The second gentleman was very thin and frail, with a blood
pressure of 86/50 and saturating 75% on 15L of oxygen. On his admission vitals,
it was recorded he had a sat of 32% on room air. He had clubbing (signs that he
always had low oxygen levels) and was in mild distress. The intern described
his x-ray as “unusual” but he wasn’t sure what was going on. Taking it to the
light box, it became quickly apparent that he had a moderate pneumothorax with
a white out of the right lung and diffuse patchy infiltrates in the left (one
must learn to become a radiologist here, because that is another subspecialty
we are lacking).
Because of the hypotension, I was concerned that he was
developing a tension pneumothorax and potentially had a lung full of blood
since that’s what he had been coughing up for the last week. I called the
surgical resident to place a chest tube and then the intern and I prepared to
do a needle decompression (something I’ve only read about but never actually
done). It was slightly anti-climactic, but it did buy us time until the other
physicians arrived. The ICU covering attending came and performed a bedside
ultrasound to look for signs of cardiac compromise from the collapsed lung
(thankfully there were none). After that, the ICU team took over. Unfortunately
when I went to find the patient this morning to follow up, he was nowhere to be
found.

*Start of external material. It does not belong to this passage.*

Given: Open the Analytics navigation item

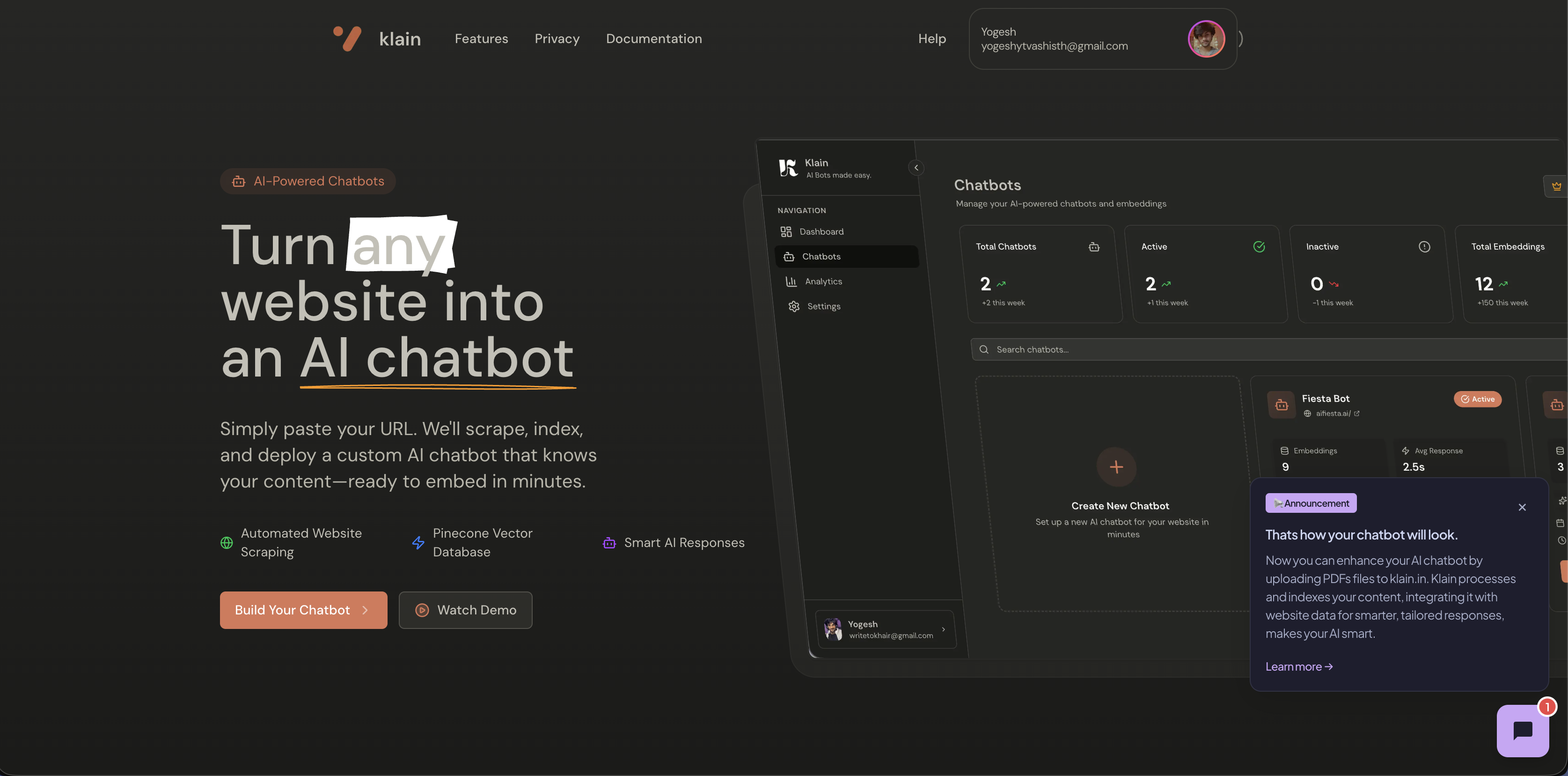Looking at the screenshot, I should point(823,281).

Another soul with the Lord after a long night.
After about an hour of long awaited rest, I went back to
round on my patients for the day. I walked into our unit to find the nurses
coding the lady I had admitted with HIV, seizures, and left sided weakness.

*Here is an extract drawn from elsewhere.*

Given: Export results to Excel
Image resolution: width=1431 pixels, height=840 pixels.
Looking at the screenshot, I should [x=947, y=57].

Again, it was actually a bit calmer and more organized than those in the US. I
took over the lead from the intern who was bagging and we tried to think
through what might be going on. Unfortunately after about 20 minutes, she too left
this world to be with the Savior.
I sat down with her family when they came to visit this
morning, and it was odd how at peace they were with her passing. They knew she
had been suffering with AIDS for nearly 10 years and calmly acknowledged every
word without so much as a question about what happened. Given that her acute diagnosis
was still unknown, I was amazed at their acceptance that God is in control.

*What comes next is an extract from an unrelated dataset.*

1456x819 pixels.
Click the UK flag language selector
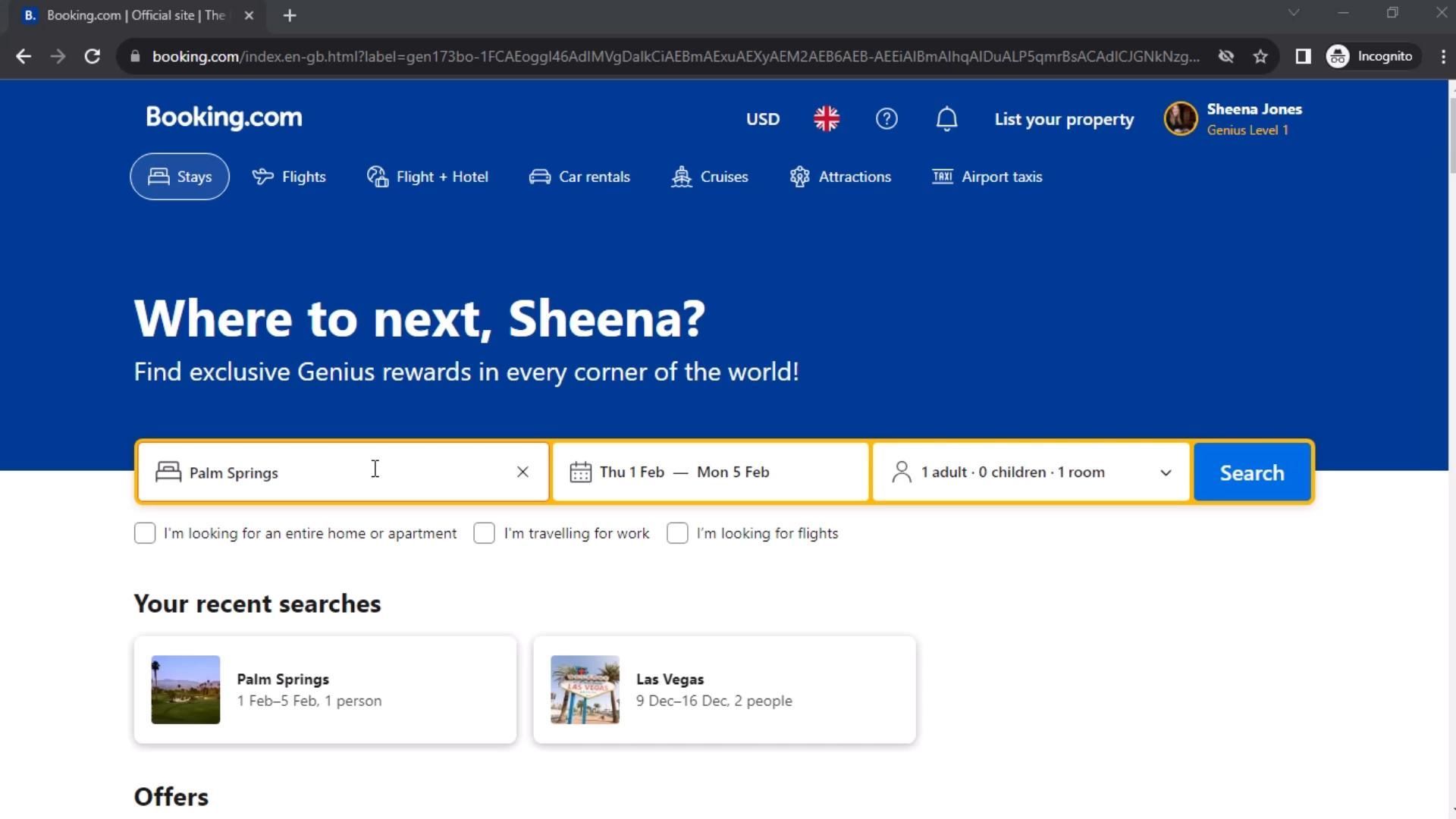click(827, 119)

I keep seeing over and over again this contrast between
American and Kenyan culture: Kenyans believe in a spiritual universe. Whether
people know Jesus or not, they still realize that there are powers greater than
us at play. They understand that as physicians we are entrusted with knowledge
and expected to use that as the gift that it is, but they do not blame us or
question when bad things happen. They know that we do our best, but sometimes
it is time for the suffering in this world to be done.
After the conversation with the family, my call shift was
finally over and it was time to begin the day with traditional rounds. As is
customary on our team, we prayed to begin the day. I shared with them this
verse that the Lord has been impressing upon me this weekend: “That is why we
never give up. Though our bodies are dying, our spirits are being renewed every
day. For our present troubles are quite small and won’t last very long. Yet they
produce for us an immeasurably great glory that will last forever. So we don’t
look at the troubles we can see right now; rather we look forward to what we
have not yet seen. For the troubles we see will soon be over, but the joys to
come will last forever.” – 2 Corinthians 4:16-18. I realize that medicine and
physical things are only temporary. I’m not going to lie, I was pretty beat down
this morning after feeling futile for so many patients. However, the Lord
reminded me that we work for eternal things. We touch patient’s hearts and
souls, and the love that we show them will last far longer than any medicine I
could ever give. With that I am encouraged, and the journey continues!